A collection of tools for forensic analysis. Still a work in progress...
For educational use only. Author not responsible for malicious use!
python [script name.py] -h at any time for help
exif_extractor: use to extract exif metadata from images that contain them python exif_extractor.py -i [image file path] -s [(optional)True or False save results to a text file?] -v [(optional)True or False show results after extraction]
metadata_extractor: use to extract metadata from documents such as office files and pdf documents. Document type is detected automatically. python metadata_extractor.py -p [document file path] -d [(optional)decryption key] -s [(optional)True or False save results to a text file?]
firefox_scanner: use to parse Firefox profile databases and can extract cookies, history, Google searches, downloads, and form history. Results are saved to a html table with background highlighting for easier reading. For more details script name -h
facebook_scanner.py: use to analyze facebook app and facebook messenger app artifacts, still fairly new and currently only tested with lite versions. Can extract messages with time, links, attachments, contacts with profile pictures and profile links, and details regarding the accounts used to log into the app plus more.

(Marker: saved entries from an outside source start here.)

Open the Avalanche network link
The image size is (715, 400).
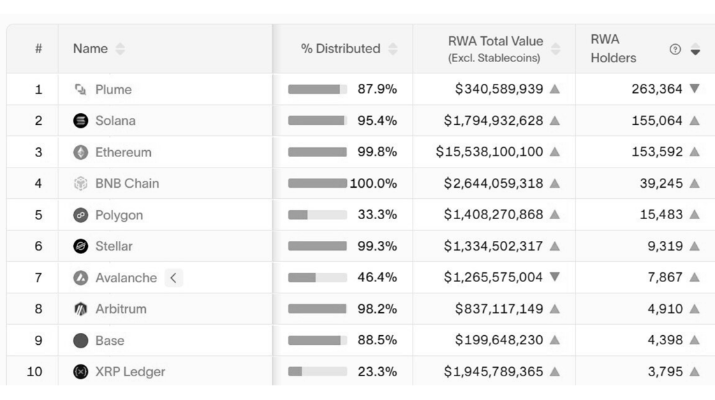coord(126,278)
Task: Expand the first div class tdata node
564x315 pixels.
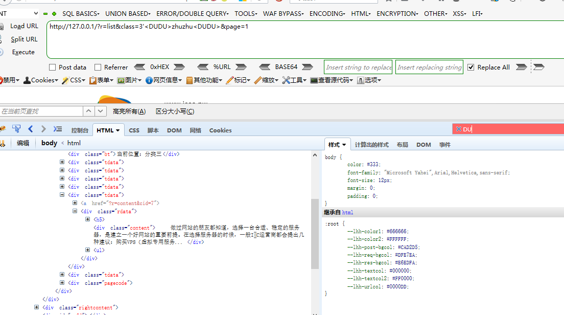Action: click(x=62, y=162)
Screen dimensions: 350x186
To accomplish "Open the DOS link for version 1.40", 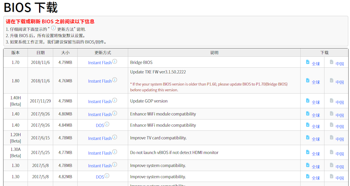I will point(100,126).
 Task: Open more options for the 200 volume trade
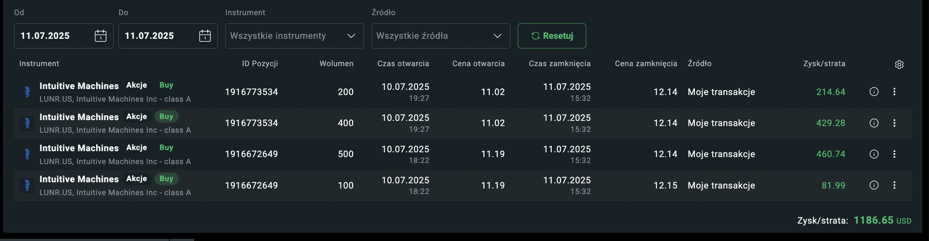pyautogui.click(x=894, y=92)
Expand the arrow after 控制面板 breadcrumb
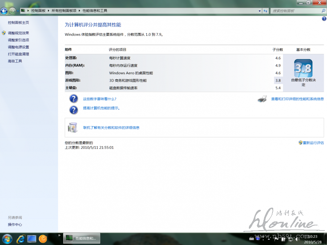Viewport: 327px width, 245px height. tap(48, 11)
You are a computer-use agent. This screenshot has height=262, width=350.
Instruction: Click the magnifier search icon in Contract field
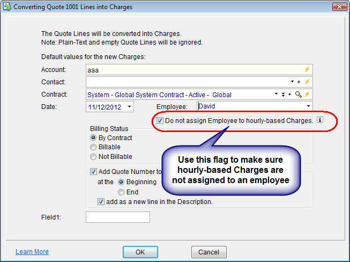(x=299, y=94)
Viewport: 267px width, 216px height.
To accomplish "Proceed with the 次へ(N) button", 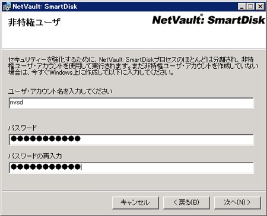I will coord(237,202).
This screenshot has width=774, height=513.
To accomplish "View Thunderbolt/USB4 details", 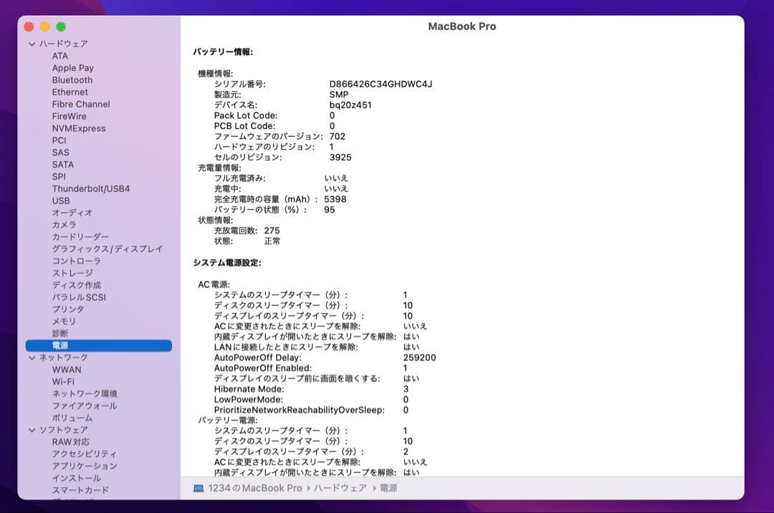I will 92,188.
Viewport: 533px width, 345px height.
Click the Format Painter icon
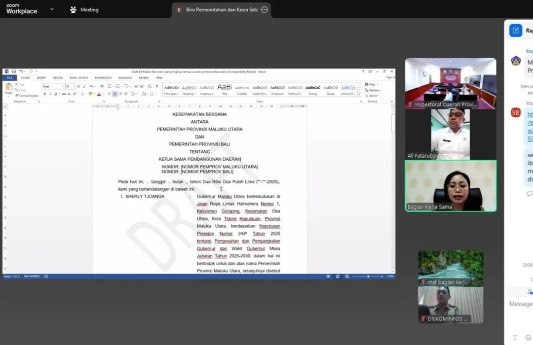click(x=16, y=96)
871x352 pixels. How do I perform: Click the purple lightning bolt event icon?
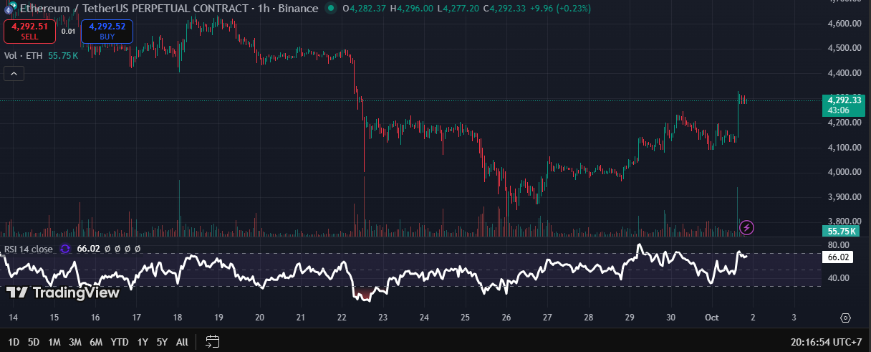tap(747, 228)
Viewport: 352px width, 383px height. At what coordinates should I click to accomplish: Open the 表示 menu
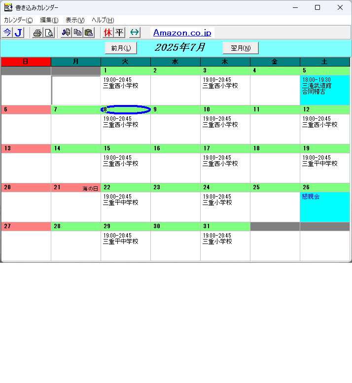point(75,20)
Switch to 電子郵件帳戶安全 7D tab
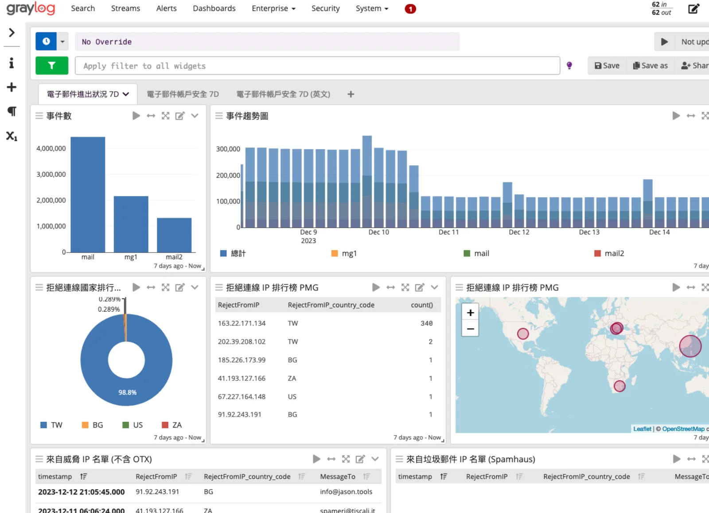The image size is (709, 513). (183, 94)
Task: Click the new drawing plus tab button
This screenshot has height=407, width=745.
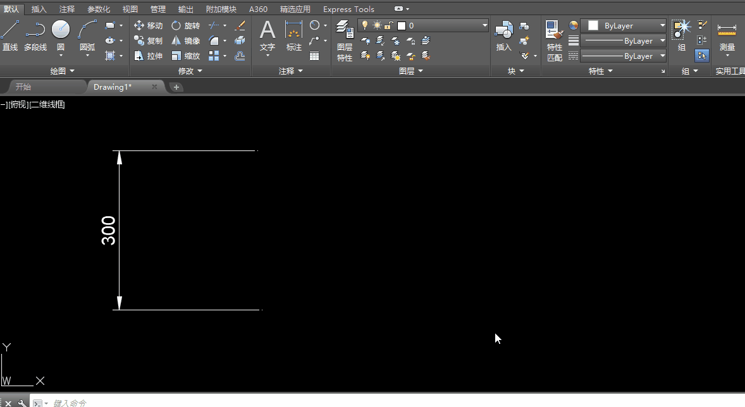Action: (x=176, y=87)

skype_scanner: use to parse Skype database. Can extract account details, contacts with their full details, call log, and messages. Results are saved to a html table with background highlighting for easier reading. For details, script name -h
whatsapp_scanner: use to parse What'sapp msgstoremsgstore and wa databases. Can extract messages with timestamps, location coordinates, media with media type, url, duration, timestamps and more, and contacts with full details. For details, script name -h
chrome_scanner: use to parse chrome databases. Can extract downloads with full details (like start and end times, download links, full download size, percentage downloaded etc), History, cookies, Google searches, and login credentials. python chrome_scanner.py -h for details.
wlan_reader: use to get WIFI network history from windows registry. You don't have to give it any arguments, just make sure you run the command prompt as administrator, then enter python wlan_reader.py.
The common_methods.py file contains functions that are necessary for some scripts to work. The templates directory contains static html templates required to organize the results in neat html tables. Both need to be present and unmodified in order for the scripts to work properly.